Sohail Zuberi through exploration, excavation, and encounter and by chance discovered, unearthed and brought to light various objects that washed onto the shores of Clifton Beach Karachi's two kilometer area. His collection of those lost and sunken pieces of objects and discarded and disposed things by people was recently displayed at Koel Gallery Karachi titled "Archaeologies of Tomorrow".
The set of objects that were collected consists of the pieces of sunken or capsized fishing boats, fragments of a boat's hull, blue and green painted planks of wood, wood or sheet metal, and rods, ropes, sinkers, kitchen items, fishing paddles, Jacobs ladder, boat crown, paint brushes, toys, various bones and skulls of animals and sea creatures religious and ritual objects, rehail and pages of Holy Quran.
Sohails work was like a field research about human relation with the things they think unusable to them or lost. Those object washed again on shore to be seen and discovered by someone and in this case by Sohail if ignored they may washed away again by the waves into the deep sea to be washed ashore again some day.

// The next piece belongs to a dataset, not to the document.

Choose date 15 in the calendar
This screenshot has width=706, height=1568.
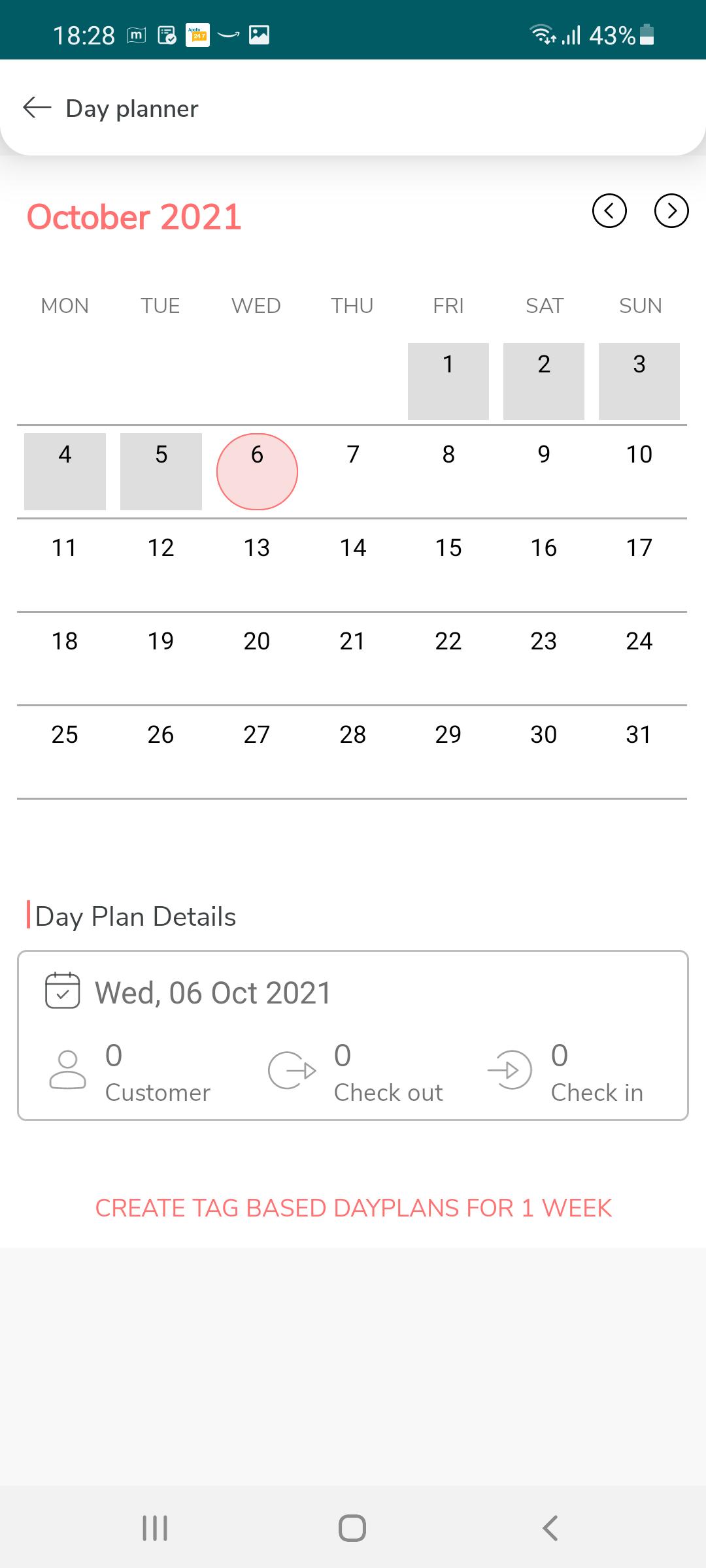coord(448,564)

The life and death of these objects have deep narratives for the artist.
Some of the objects were related to socio-cultural beliefs and practices of people of the city such as topis, rehels, alams, taawiz, and boris carrying scraps of Quranic/religious text. While the dead bodies of sea animals and bones and skulls of cows, goat and bulls remind the people's ignorance to sea, to the environment they are living in. They don't care about its flora and fauna, and its animal, marine, and bird life. The developing industries in Karachi has affected badly on marine ecology. You can find dead fish on the shore, along with turtles, marine birds, dolphins, and sometimes even whales, which is a sign of natural environment degradation.
The process of preservation began when an object was found by taking its photograph at the site and then categorizes it and shifted it from sand to be cleaned and washed then carefully mounted to be viewed by the people interested in their fate. This documentation of objects and different tools and materials living and non-living things help understanding and knowing the social practices as well serve like an archaeological work of the city as the things buried in the sand revealed by shifting of sand as the water back from the shore after tide.
There were ropes tangled in each other on display. There were varied types and sizes of ropes knotted in different techniques according to their function. Fishermen mostly use natural fiber rope which connected their boat to land and them to the sea hence this is the object that connect them both to land and sea. Another find was sinker stones locally known as bhaari used in the weighing down of fishing nets and lines.Hence each object has its own story as these things once reality for someone now became history.
There were also drone's eye view videos at the exhibition of a two kilometer stretch of beach known as Sahil Beach showing beautiful aerial view of the sea.